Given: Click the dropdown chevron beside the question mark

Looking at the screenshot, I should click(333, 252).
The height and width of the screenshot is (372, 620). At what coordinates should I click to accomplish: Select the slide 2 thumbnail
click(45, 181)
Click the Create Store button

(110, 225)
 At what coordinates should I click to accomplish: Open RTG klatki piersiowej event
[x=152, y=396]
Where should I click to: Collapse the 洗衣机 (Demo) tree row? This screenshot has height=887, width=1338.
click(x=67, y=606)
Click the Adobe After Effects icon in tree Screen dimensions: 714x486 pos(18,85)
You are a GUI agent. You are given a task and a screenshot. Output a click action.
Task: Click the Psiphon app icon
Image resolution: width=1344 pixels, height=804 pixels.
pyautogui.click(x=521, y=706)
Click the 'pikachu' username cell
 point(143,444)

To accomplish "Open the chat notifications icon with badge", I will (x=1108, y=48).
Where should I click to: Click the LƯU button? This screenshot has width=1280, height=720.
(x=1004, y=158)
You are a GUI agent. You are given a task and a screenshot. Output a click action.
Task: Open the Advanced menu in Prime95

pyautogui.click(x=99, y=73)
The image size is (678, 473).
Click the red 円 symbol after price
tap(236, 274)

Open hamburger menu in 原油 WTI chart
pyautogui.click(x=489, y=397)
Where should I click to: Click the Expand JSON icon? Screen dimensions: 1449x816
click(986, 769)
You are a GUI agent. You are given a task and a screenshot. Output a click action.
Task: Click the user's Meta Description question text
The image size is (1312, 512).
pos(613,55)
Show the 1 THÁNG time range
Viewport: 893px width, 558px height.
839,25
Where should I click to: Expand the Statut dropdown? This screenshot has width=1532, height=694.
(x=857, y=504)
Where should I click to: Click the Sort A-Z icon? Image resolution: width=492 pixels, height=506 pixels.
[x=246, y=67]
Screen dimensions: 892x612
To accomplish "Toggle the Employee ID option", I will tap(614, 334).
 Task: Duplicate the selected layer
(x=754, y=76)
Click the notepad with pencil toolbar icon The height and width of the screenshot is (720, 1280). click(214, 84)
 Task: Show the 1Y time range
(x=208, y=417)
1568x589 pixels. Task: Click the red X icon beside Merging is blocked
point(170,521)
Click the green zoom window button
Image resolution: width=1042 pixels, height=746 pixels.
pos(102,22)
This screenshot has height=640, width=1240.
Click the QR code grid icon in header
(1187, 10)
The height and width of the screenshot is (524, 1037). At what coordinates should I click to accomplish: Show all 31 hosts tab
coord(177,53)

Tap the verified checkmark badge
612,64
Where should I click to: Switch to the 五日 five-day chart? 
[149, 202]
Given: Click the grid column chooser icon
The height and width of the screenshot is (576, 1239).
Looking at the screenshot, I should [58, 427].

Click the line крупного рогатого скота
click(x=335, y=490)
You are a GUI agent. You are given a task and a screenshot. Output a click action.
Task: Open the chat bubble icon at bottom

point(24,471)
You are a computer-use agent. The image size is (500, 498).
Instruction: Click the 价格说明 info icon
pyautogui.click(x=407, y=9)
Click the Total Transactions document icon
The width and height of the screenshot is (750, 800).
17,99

Task to complete |
Wherever the string "will" appears in the entries above, list that line.

Response area |
To accomplish "Open the chat notifications icon with badge", I will (x=1108, y=48).
To accomplish "Toggle the Employee ID option", I will tap(614, 334).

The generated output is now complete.